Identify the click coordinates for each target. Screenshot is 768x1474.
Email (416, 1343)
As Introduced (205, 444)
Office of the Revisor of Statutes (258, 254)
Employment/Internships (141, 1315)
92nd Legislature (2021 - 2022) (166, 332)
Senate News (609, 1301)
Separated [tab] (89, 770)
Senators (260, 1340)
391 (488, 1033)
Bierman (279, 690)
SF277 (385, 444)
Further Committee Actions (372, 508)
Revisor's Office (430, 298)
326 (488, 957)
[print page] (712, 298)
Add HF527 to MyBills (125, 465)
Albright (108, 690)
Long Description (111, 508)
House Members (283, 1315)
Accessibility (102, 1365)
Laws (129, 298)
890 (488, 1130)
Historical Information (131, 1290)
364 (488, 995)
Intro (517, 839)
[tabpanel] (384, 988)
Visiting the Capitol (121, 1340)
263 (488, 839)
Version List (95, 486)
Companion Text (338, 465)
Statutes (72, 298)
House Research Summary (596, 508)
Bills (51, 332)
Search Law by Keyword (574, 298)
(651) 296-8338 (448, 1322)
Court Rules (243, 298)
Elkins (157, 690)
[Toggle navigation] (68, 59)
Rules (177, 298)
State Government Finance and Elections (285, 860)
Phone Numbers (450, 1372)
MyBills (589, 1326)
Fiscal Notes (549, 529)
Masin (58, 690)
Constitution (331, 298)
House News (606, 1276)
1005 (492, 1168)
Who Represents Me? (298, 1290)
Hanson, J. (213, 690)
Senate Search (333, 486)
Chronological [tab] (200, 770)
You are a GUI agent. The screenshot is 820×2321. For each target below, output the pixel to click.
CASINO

...

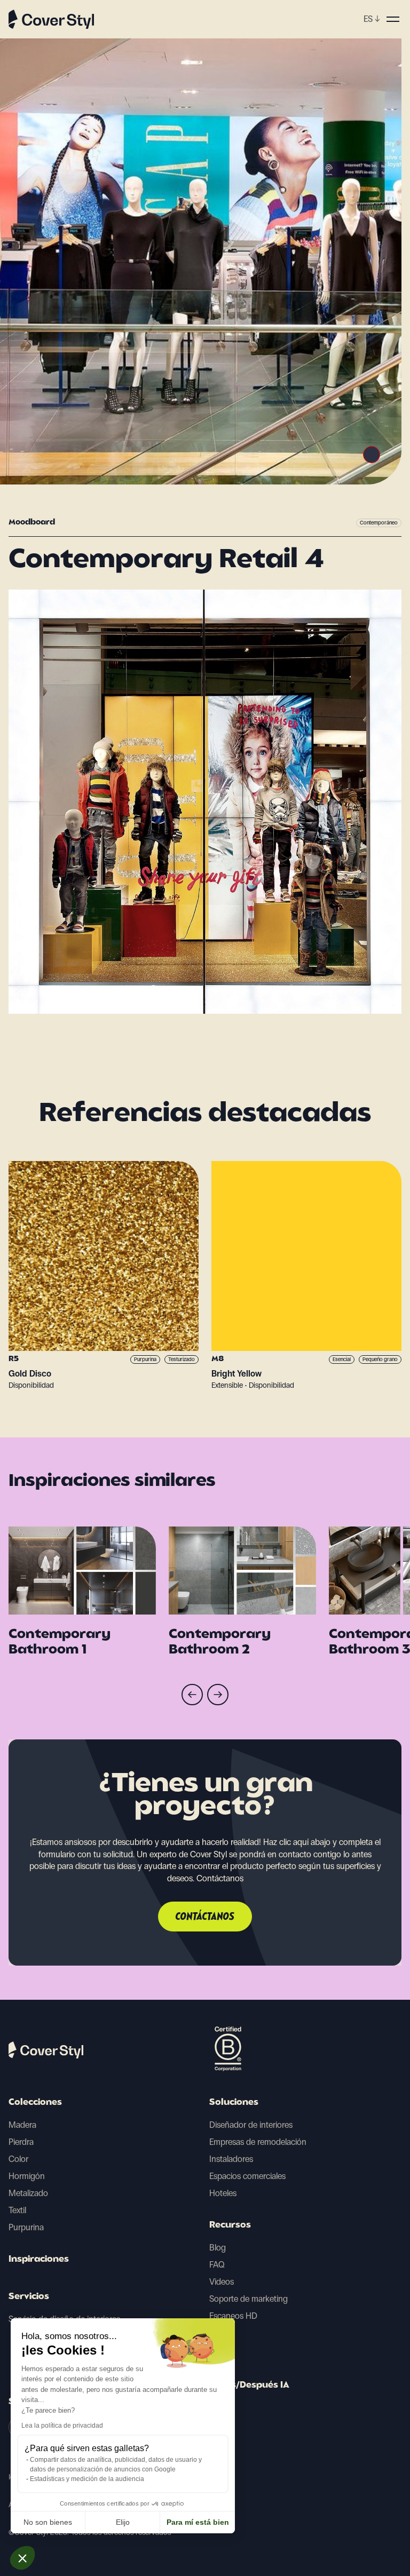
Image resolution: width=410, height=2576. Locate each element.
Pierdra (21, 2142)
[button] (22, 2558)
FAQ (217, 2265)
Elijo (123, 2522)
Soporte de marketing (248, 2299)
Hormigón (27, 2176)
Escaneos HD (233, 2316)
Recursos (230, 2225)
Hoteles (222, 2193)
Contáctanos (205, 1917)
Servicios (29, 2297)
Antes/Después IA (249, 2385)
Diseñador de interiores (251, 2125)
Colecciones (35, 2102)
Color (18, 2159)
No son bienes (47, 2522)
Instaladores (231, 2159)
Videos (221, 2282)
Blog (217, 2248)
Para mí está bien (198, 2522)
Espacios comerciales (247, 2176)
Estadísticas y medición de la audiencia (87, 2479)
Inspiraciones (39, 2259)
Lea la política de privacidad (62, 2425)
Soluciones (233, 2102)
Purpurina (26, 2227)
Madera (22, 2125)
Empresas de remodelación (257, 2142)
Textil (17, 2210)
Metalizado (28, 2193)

> [EXERCISE BRIEF]: Would you copy, unchanged, the stretch of the records above that begins at the line containing "263 (488, 839)" and ends at the line containing "MyBills (589, 1326)", and only that?

> [PROBLEM SOLUTION]:
263 (488, 839)
Version List (95, 486)
Companion Text (338, 465)
Statutes (72, 298)
House Research Summary (596, 508)
Bills (51, 332)
Search Law by Keyword (574, 298)
(651) 296-8338 (448, 1322)
Court Rules (243, 298)
Elkins (157, 690)
[Toggle navigation] (68, 59)
Rules (177, 298)
State Government Finance and Elections (285, 860)
Phone Numbers (450, 1372)
MyBills (589, 1326)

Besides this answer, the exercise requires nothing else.